### What you will do
No pictures go into the output, which should consist only of the lines from the first line of the data through the line with "Social Media Policy (79, 2438)", copied exactly.

Dataset entries

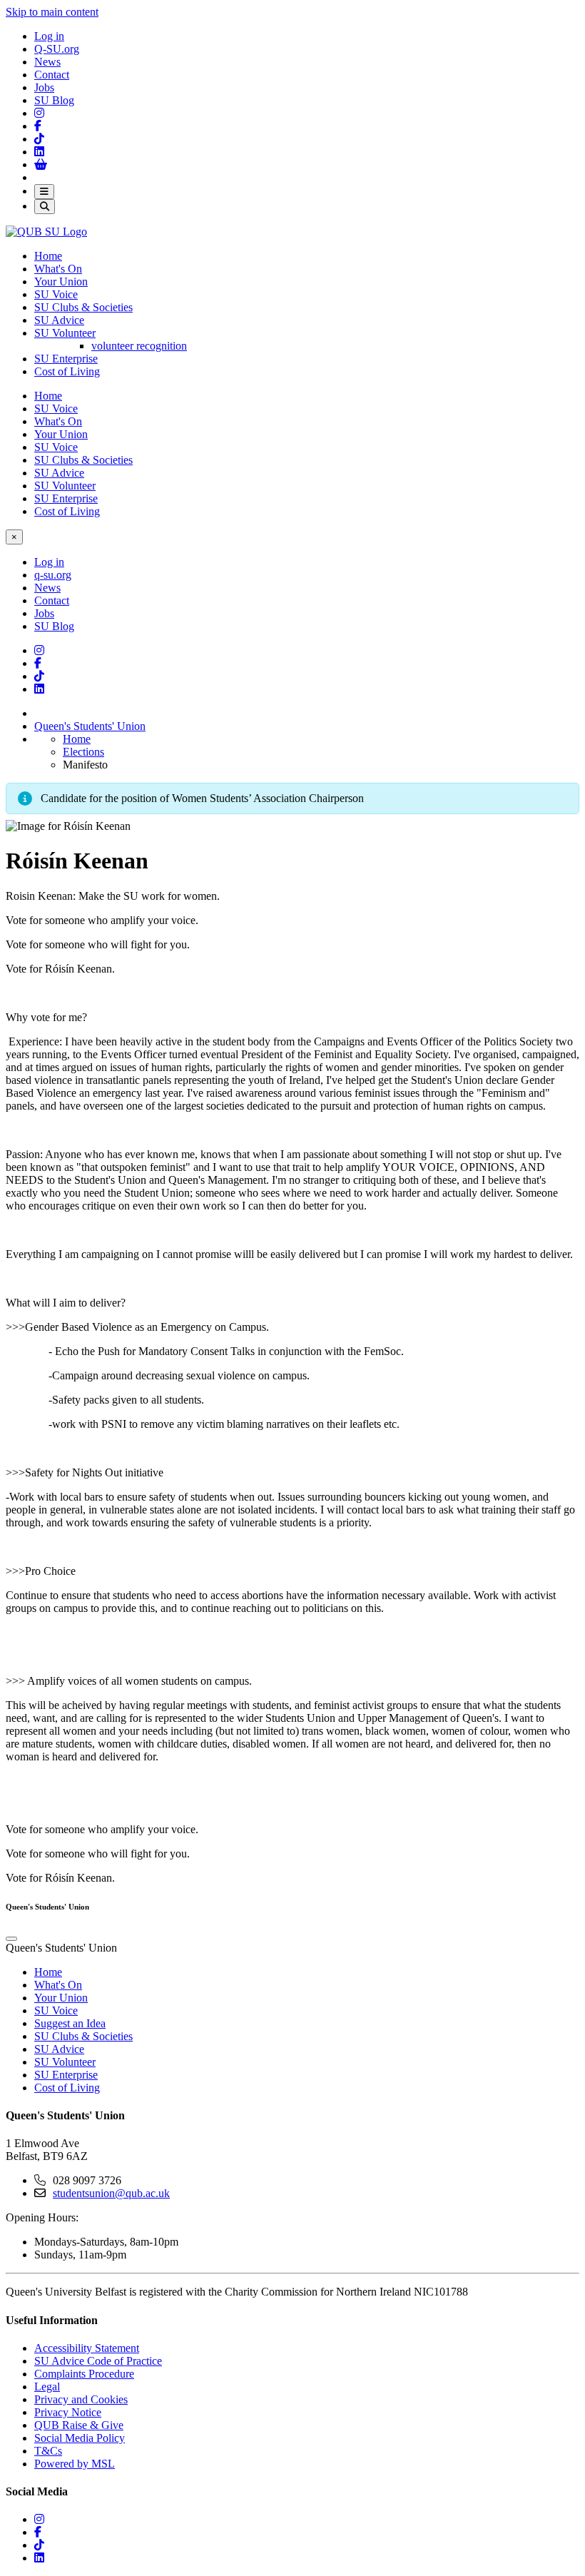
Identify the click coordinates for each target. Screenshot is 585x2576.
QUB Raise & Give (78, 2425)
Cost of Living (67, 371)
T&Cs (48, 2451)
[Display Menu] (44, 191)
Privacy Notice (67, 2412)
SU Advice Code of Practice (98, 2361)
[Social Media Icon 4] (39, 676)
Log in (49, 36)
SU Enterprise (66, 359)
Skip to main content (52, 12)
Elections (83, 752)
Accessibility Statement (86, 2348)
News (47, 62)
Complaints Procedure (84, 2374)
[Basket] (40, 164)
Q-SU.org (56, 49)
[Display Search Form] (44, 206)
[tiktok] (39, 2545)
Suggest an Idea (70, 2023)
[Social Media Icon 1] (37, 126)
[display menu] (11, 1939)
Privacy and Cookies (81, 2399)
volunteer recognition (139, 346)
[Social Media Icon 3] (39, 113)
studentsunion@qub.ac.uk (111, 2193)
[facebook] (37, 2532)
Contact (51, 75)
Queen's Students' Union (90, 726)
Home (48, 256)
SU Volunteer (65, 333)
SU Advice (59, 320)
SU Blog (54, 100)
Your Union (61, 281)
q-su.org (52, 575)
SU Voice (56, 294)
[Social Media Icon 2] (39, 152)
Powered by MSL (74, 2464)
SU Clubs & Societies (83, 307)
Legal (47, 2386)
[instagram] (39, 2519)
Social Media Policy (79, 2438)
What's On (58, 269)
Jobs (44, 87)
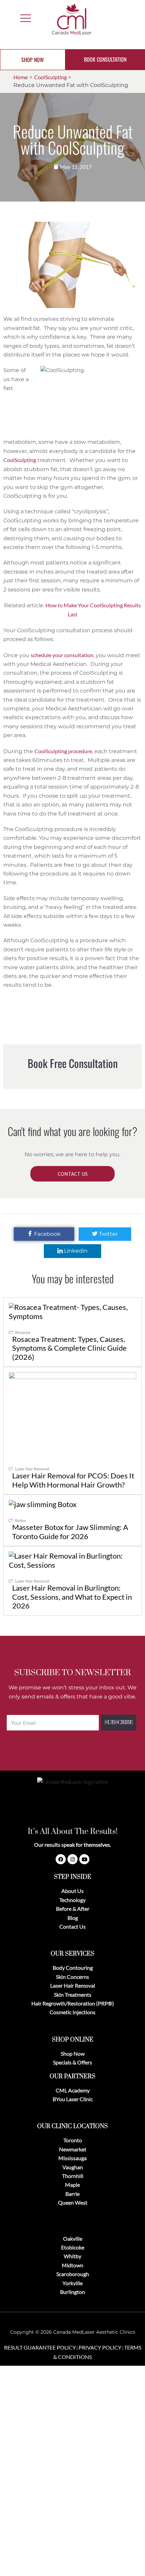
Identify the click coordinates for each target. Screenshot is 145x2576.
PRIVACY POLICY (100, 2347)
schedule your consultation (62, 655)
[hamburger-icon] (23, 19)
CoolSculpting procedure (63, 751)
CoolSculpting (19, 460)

### Output for this exercise
Identify the click coordinates for each target. Screenshot is 585x2576.
QUB Raise & Give (78, 2425)
Cost of Living (67, 371)
T&Cs (48, 2451)
[Display Menu] (44, 191)
Privacy Notice (67, 2412)
SU Advice Code of Practice (98, 2361)
[Social Media Icon 4] (39, 676)
Log in (49, 36)
SU Enterprise (66, 359)
Skip to main content (52, 12)
Elections (83, 752)
Accessibility Statement (86, 2348)
News (47, 62)
Complaints Procedure (84, 2374)
[Basket] (40, 164)
Q-SU.org (56, 49)
[Display Search Form] (44, 206)
[tiktok] (39, 2545)
Suggest an Idea (70, 2023)
[Social Media Icon 1] (37, 126)
[display menu] (11, 1939)
Privacy and Cookies (81, 2399)
volunteer recognition (139, 346)
[Social Media Icon 3] (39, 113)
studentsunion@qub.ac.uk (111, 2193)
[facebook] (37, 2532)
Contact (51, 75)
Queen's Students' Union (90, 726)
Home (48, 256)
SU Volunteer (65, 333)
SU Advice (59, 320)
SU Blog (54, 100)
Your Union (61, 281)
q-su.org (52, 575)
SU Voice (56, 294)
[Social Media Icon 2] (39, 152)
Powered by MSL (74, 2464)
SU Clubs & Societies (83, 307)
Legal (47, 2386)
[instagram] (39, 2519)
Social Media Policy (79, 2438)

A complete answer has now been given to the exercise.